AI application software shares jumped in Wednesday trading.
Tempus AI up 9%; Shopify up 6%; Palantir, AppLovin, BigBear.ai up 5%; Unity up 4%; Roblox, SoundHound AI up 3%; Figma up 2%.
Palantir Technologies’ stock has been a cult favorite among retail investors, but Wall Street analysts have been turned off by its high valuation.
But now that shares have tumbled 25% since the beginning of the year, analysts are starting to change their tune.
Mizuho analyst Gregg Moskowitz upgraded Palantir’s stock to outperform from neutral on Wednesday, citing a more attractive risk/reward outlook for a business that “is in a category of one, delivering total revenue growth, acceleration and margin expansion at scale that is unlike anything else in software.” He kept his price target of $195 unchanged.
The stock decline has led Palantir’s 2026 multiple of enterprise value to free cash flow to compress 46% in the last six weeks, according to Moskowitz. The company now trades at 83x estimated free cash flow.
Moskowitz called this development “unjustifiable,” pointing to the company’s “Rule of 120+” status. That refers to how the sum of Palantir’s revenue growth and free-cash-flow margins reached 127 last quarter, more than double the score of any other software company Mizuho tracks. He believes Palantir can trade at 122x estimated free cash flow for 2026 and 87x for 2027.
Last quarter, Palantir’s U.S. commercial revenue surged 137% year over year to account for 36% of total sales, up from 26% just a year ago. Management is guiding for at least 115% growth in that segment for 2026, a figure Mizuho believes could still see upside. In its government division, Palantir can continue to grow revenue at 40% or higher for the next two years, according to Moskowitz.
As software stocks are caught in a widespread selloff on fears of artificial-intelligence disruption, Moskowitz notes that Palantir is the only company among its peers that has already seen estimates move significantly higher this year.

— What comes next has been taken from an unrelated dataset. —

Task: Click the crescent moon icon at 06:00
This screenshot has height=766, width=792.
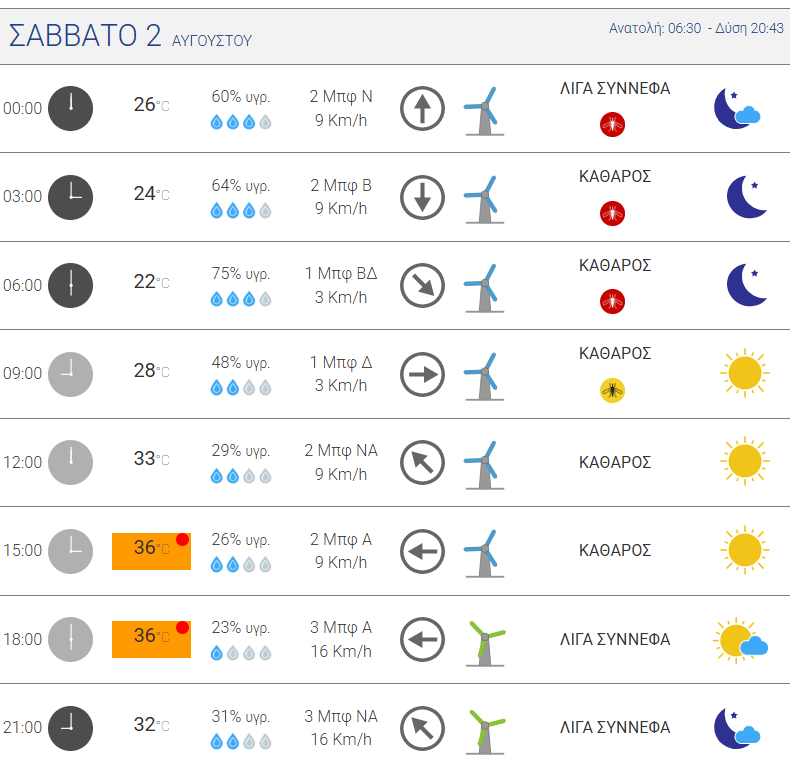Action: pos(747,285)
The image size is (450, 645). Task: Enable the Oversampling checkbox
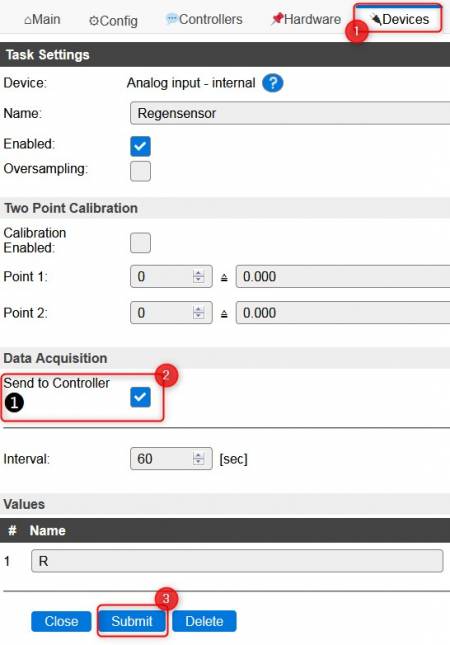[140, 171]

Palantir bears have argued that the company is just an “AI wrapper” on top of existing large language models, making its technology a middleman that could be easily replaced or cut out. Moskowitz called this view “overly reductive,” arguing that Palantir competes at the operational layer instead of the model layer by organizing siloed enterprise data and embedding AI into workflows.
“In practice, enterprises face no challenge accessing models, but they very much struggle today in deploying them reliably on sensitive data, at scale, with auditability, and with clear accountability for outcomes,” Moskowitz wrote. “This is where [Palantir’s] platform remains very difficult to replicate, in our view.”

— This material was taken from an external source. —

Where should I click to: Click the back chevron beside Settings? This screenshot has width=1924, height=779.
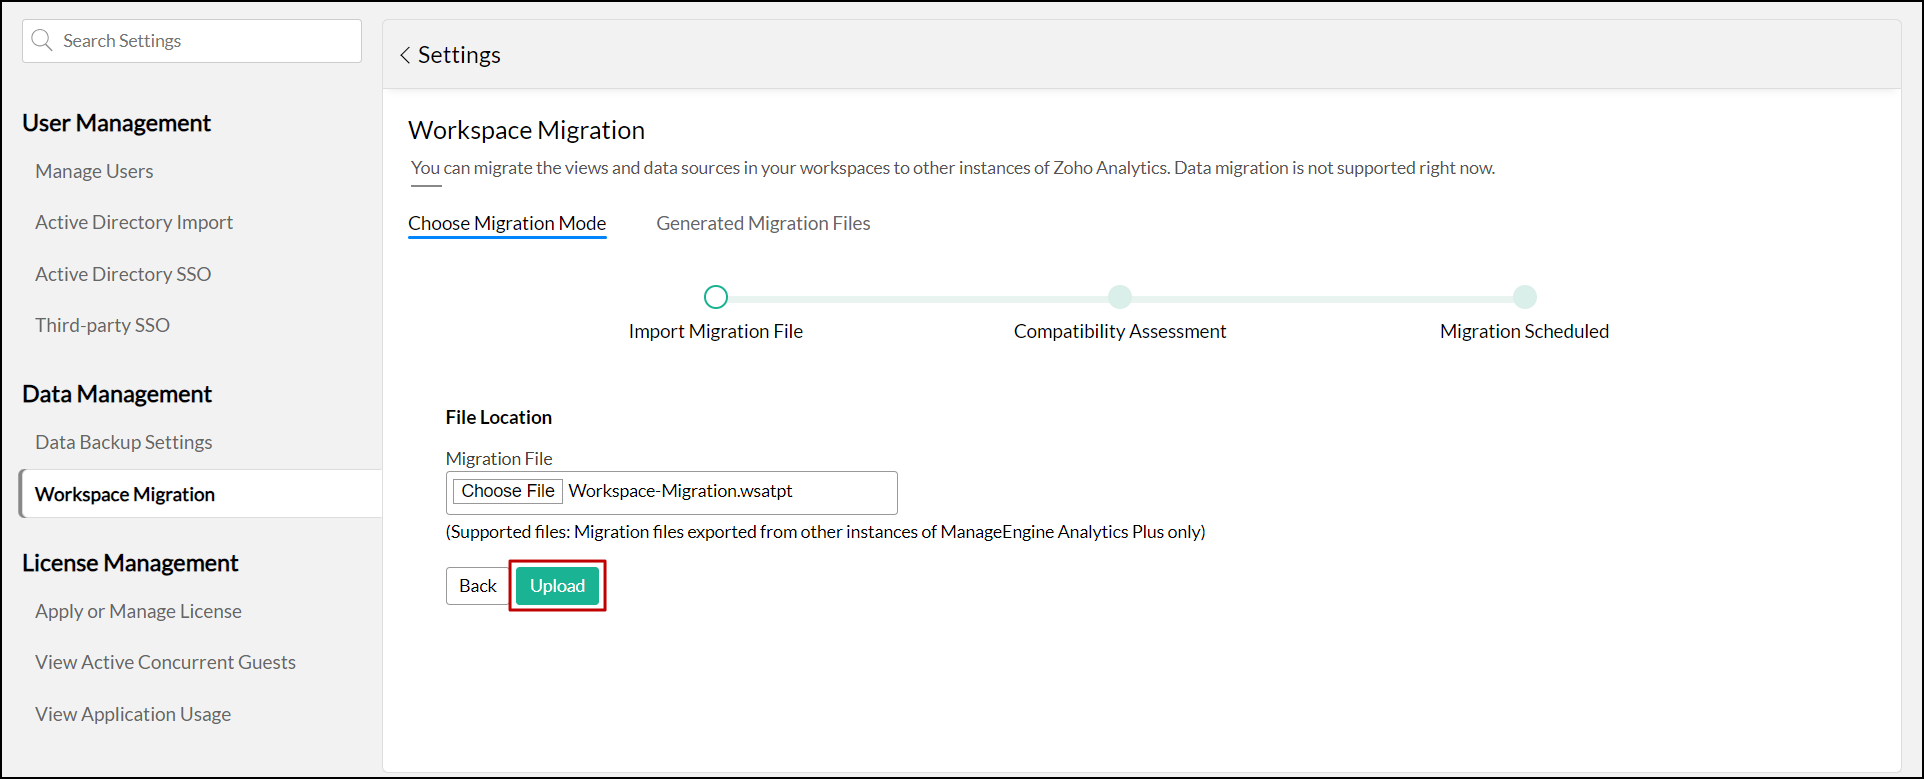[405, 56]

Moskowitz’s projections for Palantir place it at a 2.5x premium to the median high-growth software free-cash-flow multiple for 2027. However, he believes the valuation premium is warranted given the company’s “strong strategic positioning and potential for further accelerated growth.”
The share of analysts who give Palantir a buy or buy-equivalent rating has risen to 57% from just 25% in December, according to FactSet.